Low Budget track listing
- 11 tracks Side one "Attitude"; "Catch Me Now I'm Falling"; "Pressure"; "National Health"; "(Wish I Could Fly Like) Superman"; Side two "Low Budget"; "In a Space"; "Little Bit of Emotion"; "A Gallon of Gas"; "Misery"; "Moving Pictures";

= (Wish I Could Fly Like) Superman =

"(Wish I Could Fly Like) Superman" is a song written by Ray Davies that was first released on the Kinks' 1979 album, Low Budget. The song, inspired by Superman: The Movie, employs a disco beat and lyrics that describe the singer's wish to be like the fictional character Superman. The song's disco style was created as a response to Arista Records founder Clive Davis's request for "a club-friendly record", despite Ray Davies' hatred of disco.

The song was released as the lead single from Low Budget, becoming a moderate hit in North America. It has since appeared on numerous compilation and live albums.

==Background==
"(Wish I Could Fly Like) Superman" was inspired by Ray Davies watching Superman: The Movie in late 1978. Ray Davies has said that the song was written as a joke in response to a request by music producer Clive Davis, who was then running Arista Records, for a record to appeal to clubs. Davies said of this: "It was kind of a joke, taking the piss out of Clive [Davis] wanting us to do a club-friendly record."

I've always admired Superman comics. I went to see the film when it came out at Christmas - that Christmas was three years ago - I was overwhelmed ... I thought it was so true to the comic books and I wanted to write kind of a rock disco cause I hate disco music as a rule ... but now we've got a sort of mix with a rock and roll backbeat and it works real well.
— – Ray Davies, 1981

"(Wish I Could Fly Like) Superman", as well as its B-side, "Low Budget", were the first songs recorded for the Low Budget album, although, unlike the rest of the album, recorded in New York, the tracks were cut in Konk Studios. The band's recently hired studio engineer, John Rollo, said of the sessions for the two songs, "The album before Low Budget, Misfits was beautifully recorded, but not that rock and roll. I think the first two songs I did went extremely well, and the band wanted to spend some time in New York to get away from distractions, so they kept it as a raw band recording."

Dave Davies, initially unimpressed with the song, added guitar parts. Dave Davies also said of the song's release, "I think that one 'Superman' was, not the biggest mistake, but it could've been one of the biggest mistakes we made. I remember I had quite a difficult time with Ray while we were making the record, because I didn't like the direction it was going. It was a strange time for music in general, anyway. The fact that it's funny, that it was a humorous song, saved it. I don't feel bad about that song at all, but it could have been a big mistake."

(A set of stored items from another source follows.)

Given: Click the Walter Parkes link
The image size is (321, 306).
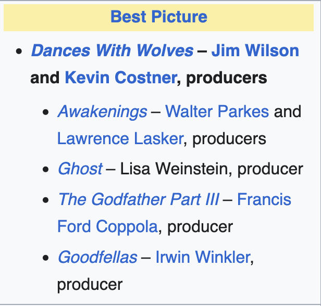Looking at the screenshot, I should pyautogui.click(x=217, y=111).
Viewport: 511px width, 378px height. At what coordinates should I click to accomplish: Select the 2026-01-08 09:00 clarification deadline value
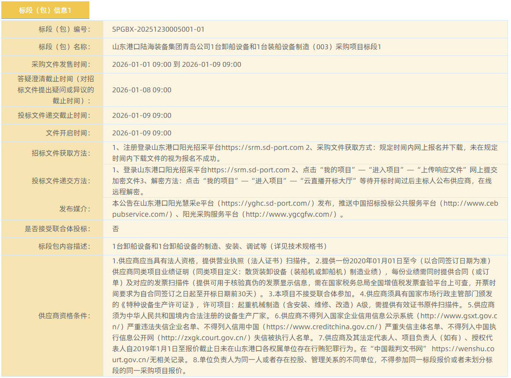point(142,90)
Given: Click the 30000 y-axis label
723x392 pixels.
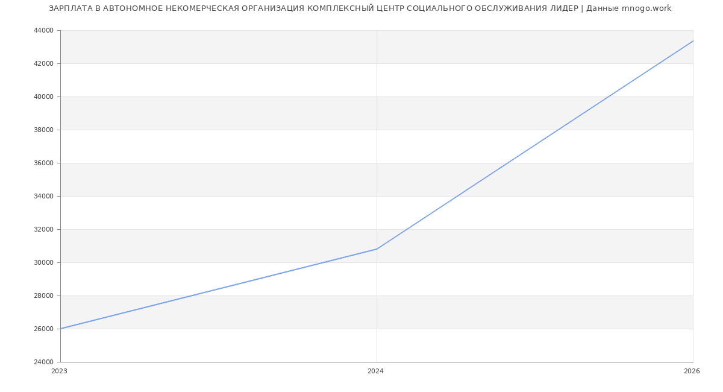Looking at the screenshot, I should [45, 262].
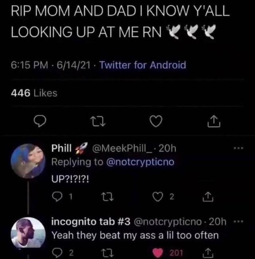Open incognito tab #3's profile picture

click(x=27, y=234)
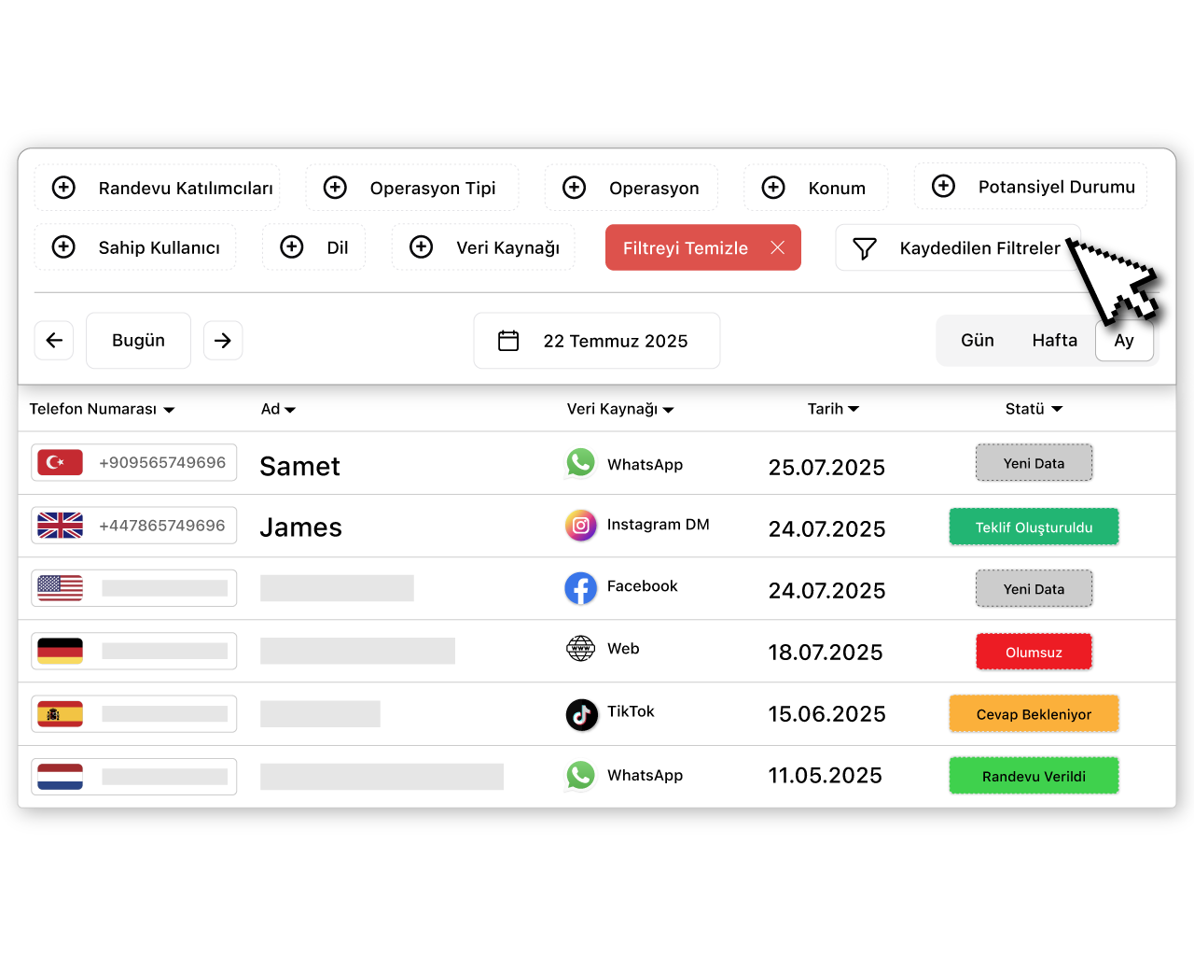Expand the Statü column dropdown
This screenshot has width=1194, height=956.
point(1057,409)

During the recording of Low Budget, many alternate versions of "(Wish I Could Fly Like) Superman" were created. Studio engineer John Rollo said of the many versions: "On 'Superman' we must have mixed that song at Konk [studios] twenty times - and it was quite a long song - and to get it down for a 7-inch single version we had to do twenty edits. Then we were running out of days and [Ray] had to be out of the country. Clive Davis was always known as a totalitarian hands-on guy but Ray was having none of that, he was going to make the album he wanted."

==Lyrics and music==
The song also evokes another movie from the era, Saturday Night Fever, and the 1960s Animals hit "We Got to Get Out of This Place". The lyrics describe an average person dreaming of being Superman in order to get through social issues. The lyrics combine "fantasy" and "mundanity", two of Davies' favorite themes. Author Thomas Kitts notes the irony in the lyrics sung by a weakling wishing he were Superman which, as with other songs Davies wrote, leads to the singer feeling resigned. Author Nick Hasted makes a similar point, that despite dreaming of being Superman, the singer remains Clark Kent and can't get over his fear of the bad news he keeps hearing. According to AllMusic critic Richard Gilliam, its lyrics are among "Ray Davies' most sharp-edged".

"(Wish I Could Fly Like) Superman" has a disco-like sound, though a hard rock version is sometimes performed in concert. The song features a four on the floor drum part as well as a prominent guitar riff played by Dave Davies. Critic Johnny Rogan describes the lyrics as "witty" and the music as "upbeat". Music critic Robert Christgau describes it as a "fusion of syndrum and macho-flash guitar".

==Release and reception==
"(Wish I Could Fly Like) Superman", backed with "Low Budget", was released as the lead single from Low Budget. Although it was a chart failure in Europe, the song found moderate success in North America, reaching number 41 on the American Billboard charts and number 43 on the Canadian RPM charts. Charles Aaron of Spin attributed this success to the national sentiment in the United States at the time, saying, Superman' caught a mood — frankly, a lot of people felt like shit at the time, and Davies' wit was more broadly accessible than on some of his earlier, conceptual set pieces". Although multiple follow-up singles were issued, "(Wish I Could Fly Like) Superman" is the only single from the album to be released in both Britain and America. The 12" single included an approximately six-minute long extended edit of the song.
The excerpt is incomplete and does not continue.